• **Your task**
Only some lines are wanted. Transcribe, exactly, the lines below from the line with "Task: Click the fizupay logo" up to and including the line with "Given: Click the Bot Icon field label".

• **Collected data entries**
__________

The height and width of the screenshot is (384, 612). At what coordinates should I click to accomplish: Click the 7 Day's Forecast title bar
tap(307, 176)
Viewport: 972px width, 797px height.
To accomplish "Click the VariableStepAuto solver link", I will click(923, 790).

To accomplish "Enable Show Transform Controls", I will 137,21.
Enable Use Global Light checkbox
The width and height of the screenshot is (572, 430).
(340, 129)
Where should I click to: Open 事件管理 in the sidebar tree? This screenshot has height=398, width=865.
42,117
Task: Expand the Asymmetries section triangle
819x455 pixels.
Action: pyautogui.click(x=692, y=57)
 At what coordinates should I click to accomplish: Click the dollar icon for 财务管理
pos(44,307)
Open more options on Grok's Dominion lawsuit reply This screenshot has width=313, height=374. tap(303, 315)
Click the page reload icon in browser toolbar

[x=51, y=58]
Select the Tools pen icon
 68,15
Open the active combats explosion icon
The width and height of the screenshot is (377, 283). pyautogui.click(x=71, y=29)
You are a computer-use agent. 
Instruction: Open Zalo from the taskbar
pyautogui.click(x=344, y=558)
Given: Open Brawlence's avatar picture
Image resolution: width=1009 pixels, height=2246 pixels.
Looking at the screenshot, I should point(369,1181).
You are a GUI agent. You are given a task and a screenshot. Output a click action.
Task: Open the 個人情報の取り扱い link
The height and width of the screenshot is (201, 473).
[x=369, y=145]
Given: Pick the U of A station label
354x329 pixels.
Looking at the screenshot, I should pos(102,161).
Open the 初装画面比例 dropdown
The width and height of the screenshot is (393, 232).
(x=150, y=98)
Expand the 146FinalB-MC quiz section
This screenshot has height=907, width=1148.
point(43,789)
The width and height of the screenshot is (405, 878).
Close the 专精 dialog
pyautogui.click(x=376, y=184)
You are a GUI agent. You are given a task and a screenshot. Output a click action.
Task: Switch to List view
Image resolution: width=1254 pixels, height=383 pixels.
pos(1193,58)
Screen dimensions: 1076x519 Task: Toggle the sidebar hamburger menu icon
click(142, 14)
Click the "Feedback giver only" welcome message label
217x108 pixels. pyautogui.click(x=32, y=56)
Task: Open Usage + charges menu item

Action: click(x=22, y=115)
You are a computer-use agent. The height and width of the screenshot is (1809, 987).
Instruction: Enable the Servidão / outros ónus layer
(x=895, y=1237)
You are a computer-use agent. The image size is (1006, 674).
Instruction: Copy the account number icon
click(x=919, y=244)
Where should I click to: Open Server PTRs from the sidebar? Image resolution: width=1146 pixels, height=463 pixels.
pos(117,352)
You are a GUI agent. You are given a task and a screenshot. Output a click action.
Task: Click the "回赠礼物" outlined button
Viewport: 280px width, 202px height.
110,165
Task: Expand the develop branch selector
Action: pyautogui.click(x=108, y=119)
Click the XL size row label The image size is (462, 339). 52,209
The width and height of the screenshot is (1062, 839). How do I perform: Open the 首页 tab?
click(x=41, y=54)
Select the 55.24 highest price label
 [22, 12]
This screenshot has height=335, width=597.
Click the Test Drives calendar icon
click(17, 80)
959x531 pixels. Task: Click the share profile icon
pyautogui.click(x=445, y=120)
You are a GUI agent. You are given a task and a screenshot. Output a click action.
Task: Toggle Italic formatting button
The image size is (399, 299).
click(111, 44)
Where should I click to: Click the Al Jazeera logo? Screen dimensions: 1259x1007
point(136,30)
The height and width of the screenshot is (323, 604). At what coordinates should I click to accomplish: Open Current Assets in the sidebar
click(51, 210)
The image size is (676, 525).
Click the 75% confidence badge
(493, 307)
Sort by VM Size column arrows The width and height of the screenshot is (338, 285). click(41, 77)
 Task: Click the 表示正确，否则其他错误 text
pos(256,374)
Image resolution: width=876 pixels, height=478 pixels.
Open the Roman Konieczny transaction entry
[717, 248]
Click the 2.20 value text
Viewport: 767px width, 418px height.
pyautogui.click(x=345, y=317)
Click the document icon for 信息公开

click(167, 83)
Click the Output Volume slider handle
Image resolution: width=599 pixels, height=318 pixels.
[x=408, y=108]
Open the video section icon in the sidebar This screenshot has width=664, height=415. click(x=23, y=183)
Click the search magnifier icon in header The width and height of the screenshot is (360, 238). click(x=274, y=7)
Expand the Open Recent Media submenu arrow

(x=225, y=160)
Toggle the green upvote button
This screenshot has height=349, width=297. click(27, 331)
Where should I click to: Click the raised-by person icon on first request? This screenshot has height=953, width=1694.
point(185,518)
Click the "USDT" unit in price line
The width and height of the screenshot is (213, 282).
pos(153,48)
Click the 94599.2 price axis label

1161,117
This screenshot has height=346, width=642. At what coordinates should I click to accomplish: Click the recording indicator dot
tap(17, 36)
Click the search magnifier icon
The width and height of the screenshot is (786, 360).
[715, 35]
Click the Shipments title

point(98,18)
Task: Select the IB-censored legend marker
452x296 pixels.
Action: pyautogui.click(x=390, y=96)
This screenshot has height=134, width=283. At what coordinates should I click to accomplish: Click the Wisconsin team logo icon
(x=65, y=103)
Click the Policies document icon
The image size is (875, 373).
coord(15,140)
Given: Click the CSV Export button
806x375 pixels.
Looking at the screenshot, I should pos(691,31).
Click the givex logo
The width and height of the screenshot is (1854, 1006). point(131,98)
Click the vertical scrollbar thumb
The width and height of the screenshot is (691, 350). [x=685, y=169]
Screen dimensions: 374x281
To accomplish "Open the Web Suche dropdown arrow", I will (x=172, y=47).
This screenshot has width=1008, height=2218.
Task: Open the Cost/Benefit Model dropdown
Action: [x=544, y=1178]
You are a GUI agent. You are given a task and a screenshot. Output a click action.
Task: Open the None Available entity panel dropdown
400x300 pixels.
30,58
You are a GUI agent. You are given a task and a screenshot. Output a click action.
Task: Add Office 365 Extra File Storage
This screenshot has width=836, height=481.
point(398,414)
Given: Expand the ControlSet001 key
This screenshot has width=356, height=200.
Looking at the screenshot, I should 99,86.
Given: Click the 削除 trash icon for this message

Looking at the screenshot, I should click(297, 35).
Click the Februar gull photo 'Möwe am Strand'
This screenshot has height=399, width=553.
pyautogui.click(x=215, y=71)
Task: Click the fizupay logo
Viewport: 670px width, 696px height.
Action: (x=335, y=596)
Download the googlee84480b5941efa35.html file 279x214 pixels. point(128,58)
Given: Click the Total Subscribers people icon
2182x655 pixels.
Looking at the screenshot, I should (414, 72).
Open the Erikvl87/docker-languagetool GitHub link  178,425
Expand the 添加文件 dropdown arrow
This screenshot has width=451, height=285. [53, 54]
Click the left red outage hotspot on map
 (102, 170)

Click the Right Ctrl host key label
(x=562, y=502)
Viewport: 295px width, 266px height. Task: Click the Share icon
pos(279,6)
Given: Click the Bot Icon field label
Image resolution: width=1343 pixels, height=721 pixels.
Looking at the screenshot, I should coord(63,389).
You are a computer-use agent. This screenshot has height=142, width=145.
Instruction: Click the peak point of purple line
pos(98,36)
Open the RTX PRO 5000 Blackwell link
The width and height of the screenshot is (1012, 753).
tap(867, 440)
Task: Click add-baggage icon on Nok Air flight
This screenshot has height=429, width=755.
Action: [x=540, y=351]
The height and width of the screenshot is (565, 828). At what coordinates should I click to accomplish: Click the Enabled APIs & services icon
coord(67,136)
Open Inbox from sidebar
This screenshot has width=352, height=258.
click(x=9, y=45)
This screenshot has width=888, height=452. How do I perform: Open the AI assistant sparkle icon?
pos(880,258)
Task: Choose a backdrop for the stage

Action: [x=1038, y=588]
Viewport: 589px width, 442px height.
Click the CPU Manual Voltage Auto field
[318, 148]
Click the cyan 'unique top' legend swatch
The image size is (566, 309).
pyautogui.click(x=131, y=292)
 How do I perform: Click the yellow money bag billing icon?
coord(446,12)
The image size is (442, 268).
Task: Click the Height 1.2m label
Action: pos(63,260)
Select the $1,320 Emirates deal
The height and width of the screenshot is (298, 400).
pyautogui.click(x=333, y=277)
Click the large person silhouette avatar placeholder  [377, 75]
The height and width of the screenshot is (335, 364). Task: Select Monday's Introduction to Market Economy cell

__________

• **Response for this exercise**
Task: Click the fizupay logo
Viewport: 670px width, 696px height.
Action: (x=335, y=596)
Download the googlee84480b5941efa35.html file 279x214 pixels. point(128,58)
Given: Click the Total Subscribers people icon
2182x655 pixels.
Looking at the screenshot, I should (414, 72).
Open the Erikvl87/docker-languagetool GitHub link  178,425
Expand the 添加文件 dropdown arrow
This screenshot has width=451, height=285. [53, 54]
Click the left red outage hotspot on map
 (102, 170)

Click the Right Ctrl host key label
(x=562, y=502)
Viewport: 295px width, 266px height. Task: Click the Share icon
pos(279,6)
Given: Click the Bot Icon field label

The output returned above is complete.